▸ The task: Once the line with "Task: Open the Netwerk icon in sidebar" is reached, output it and every line after it, exactly, through the end of the records below. Pictures are skipped.

━━ Source data

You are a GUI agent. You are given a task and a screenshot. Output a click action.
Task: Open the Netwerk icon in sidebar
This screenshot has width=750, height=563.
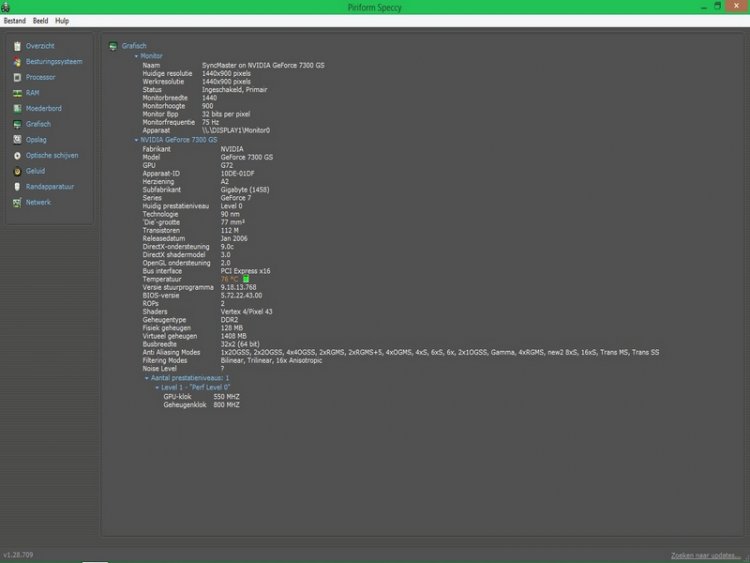(x=17, y=202)
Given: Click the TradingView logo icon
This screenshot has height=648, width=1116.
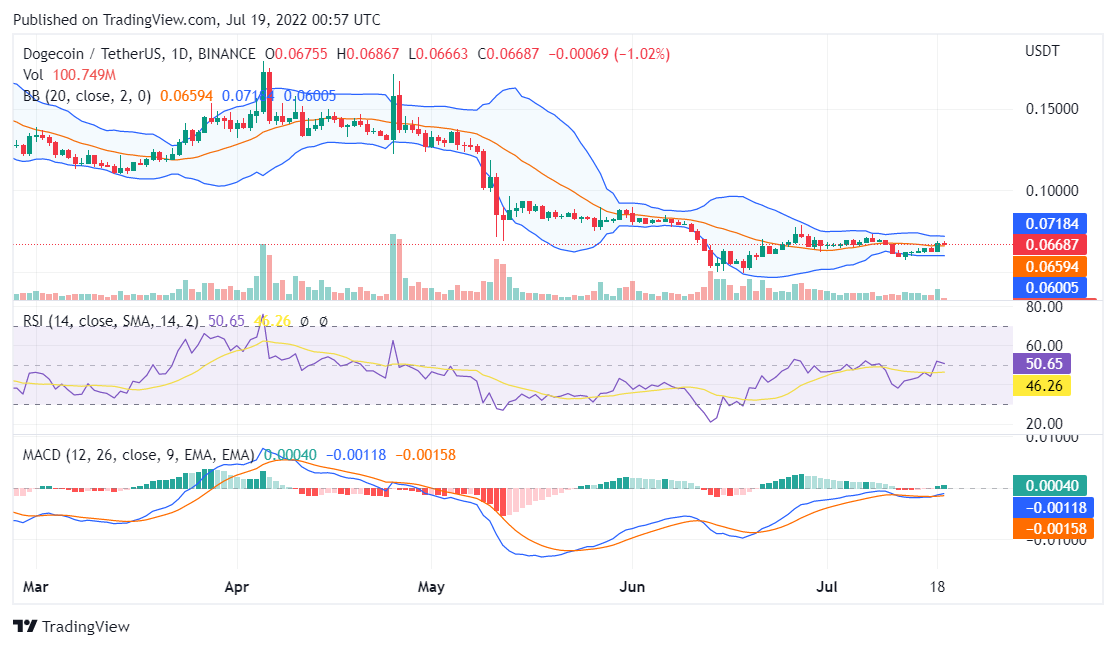Looking at the screenshot, I should coord(25,627).
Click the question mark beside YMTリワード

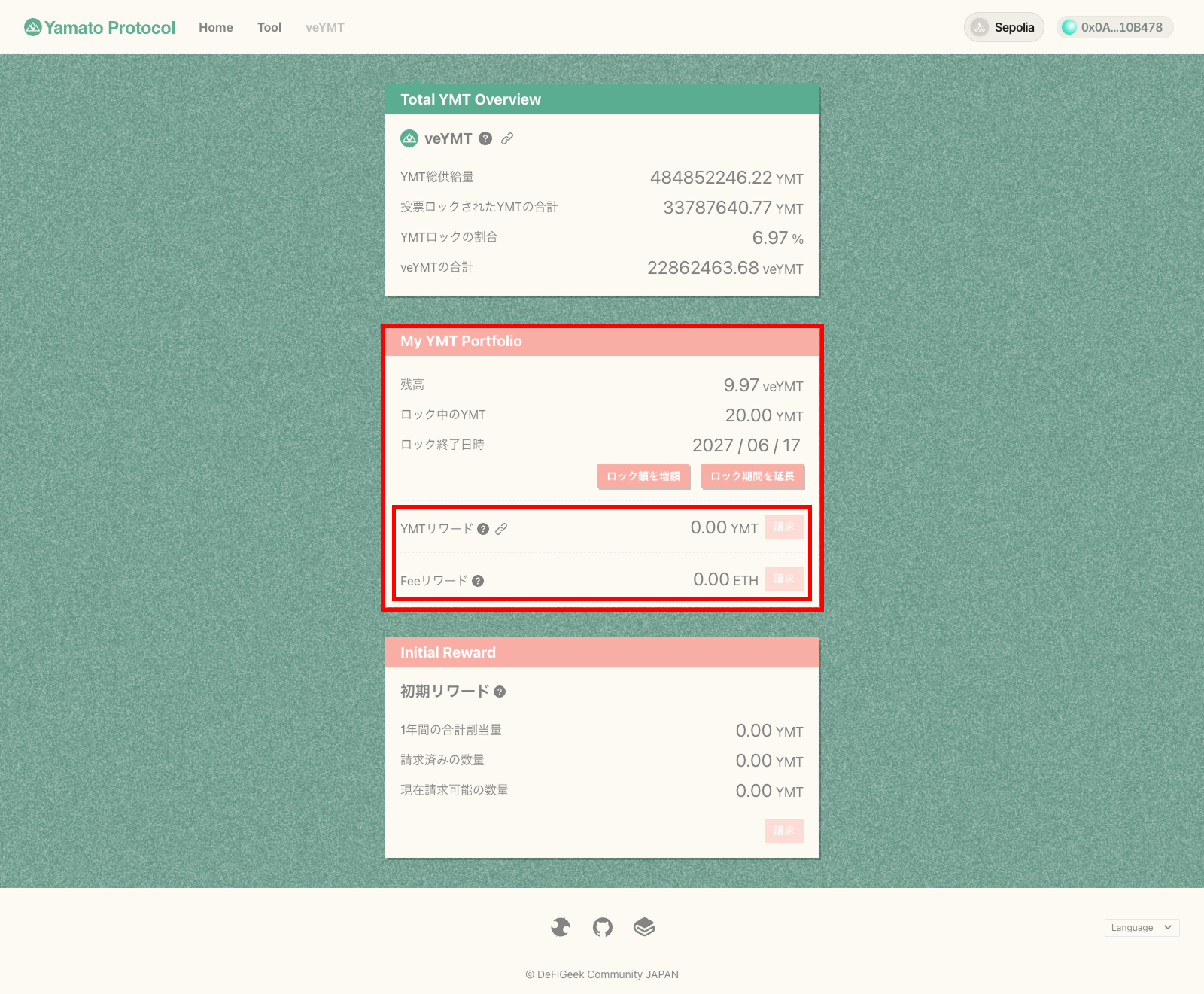click(483, 529)
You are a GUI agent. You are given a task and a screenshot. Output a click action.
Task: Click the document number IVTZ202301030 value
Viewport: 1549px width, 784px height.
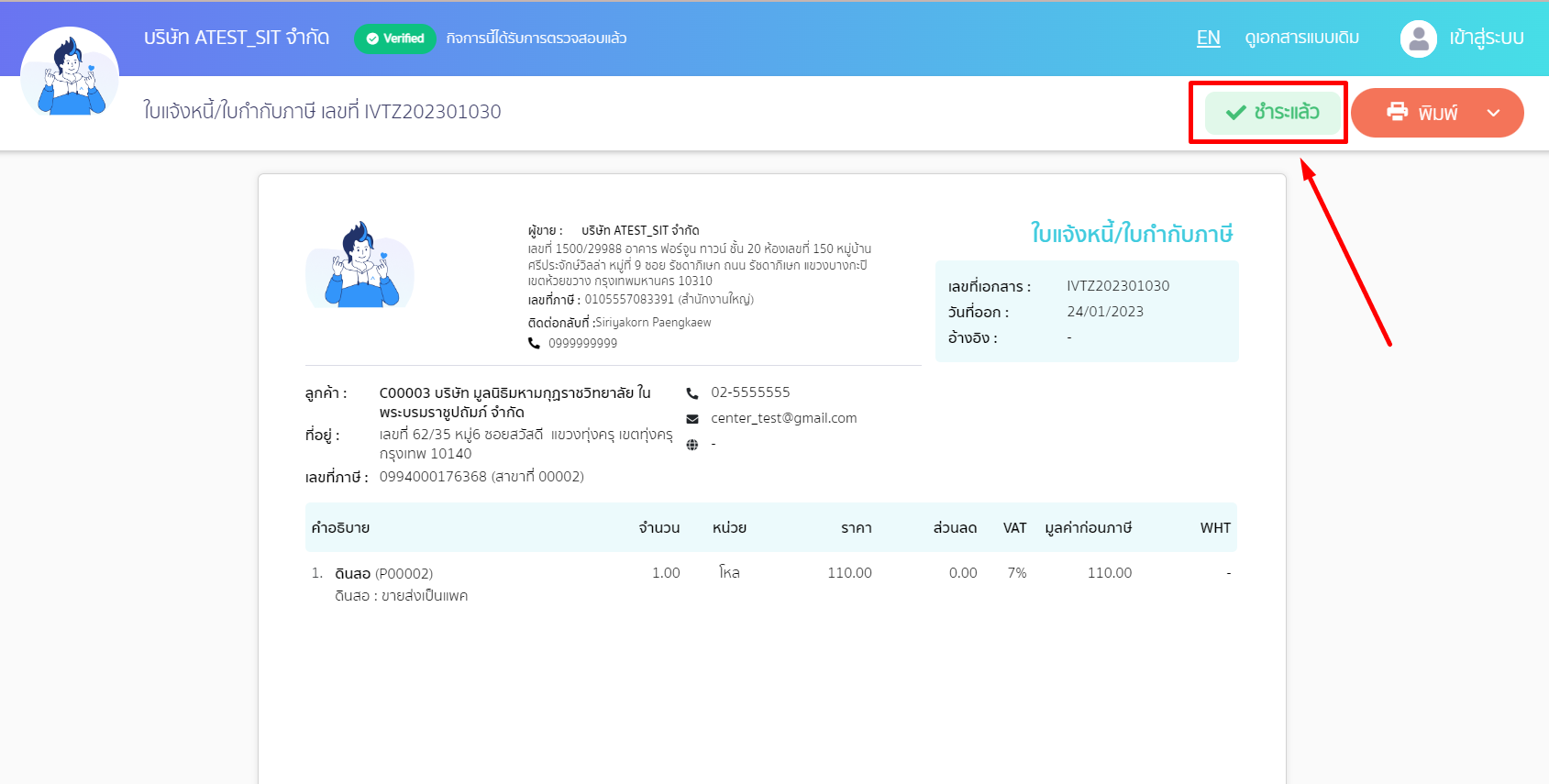tap(1118, 286)
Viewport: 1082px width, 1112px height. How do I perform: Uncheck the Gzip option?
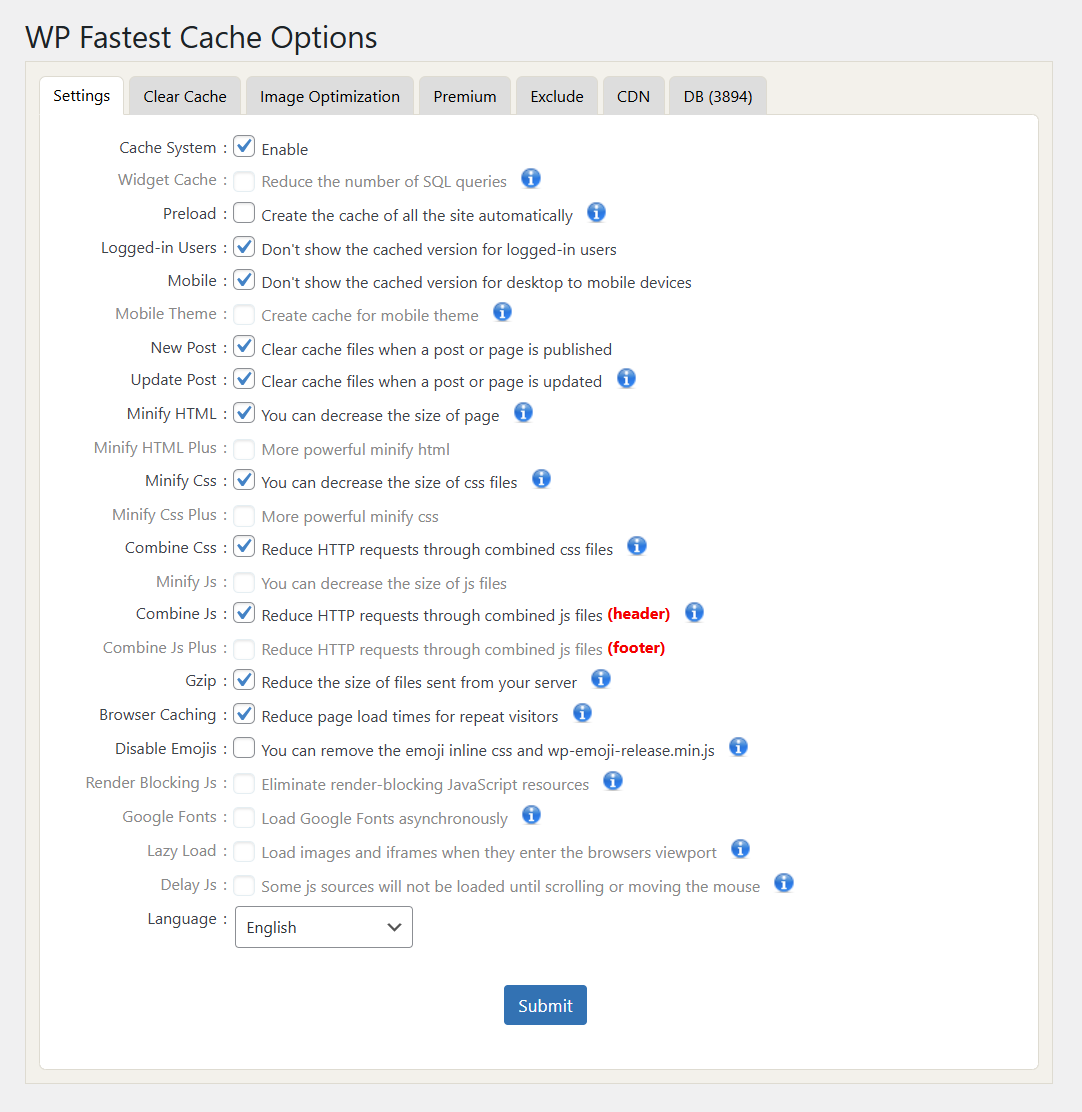(x=244, y=681)
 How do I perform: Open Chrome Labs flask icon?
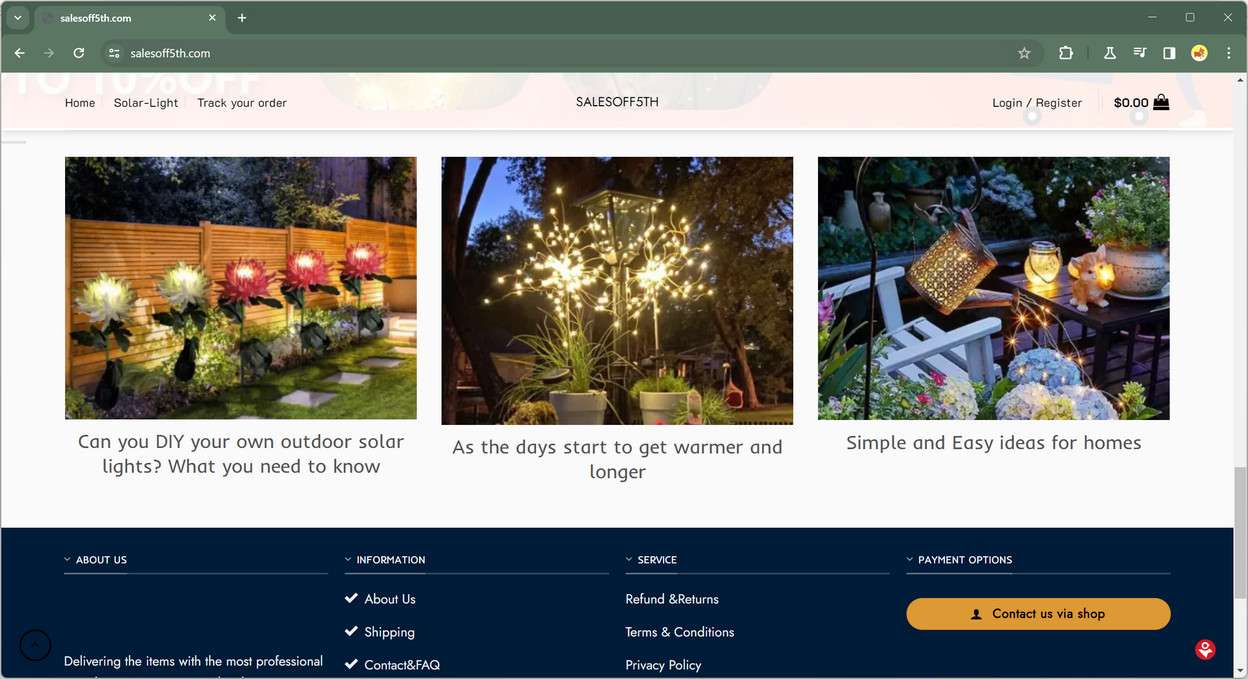click(x=1110, y=53)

━━━━

▸ Output of the task:
Task: Open the Netwerk icon in sidebar
This screenshot has width=750, height=563.
(x=17, y=202)
Given: Click the TradingView logo icon
This screenshot has height=648, width=1116.
Looking at the screenshot, I should coord(25,627).
Click the question mark beside YMTリワード

click(483, 529)
You are a GUI agent. You are given a task and a screenshot. Output a click action.
Task: Click the document number IVTZ202301030 value
Viewport: 1549px width, 784px height.
tap(1118, 286)
Viewport: 1082px width, 1112px height. How do I perform: Uncheck the Gzip option?
(x=244, y=681)
 How do I perform: Open Chrome Labs flask icon?
click(x=1110, y=53)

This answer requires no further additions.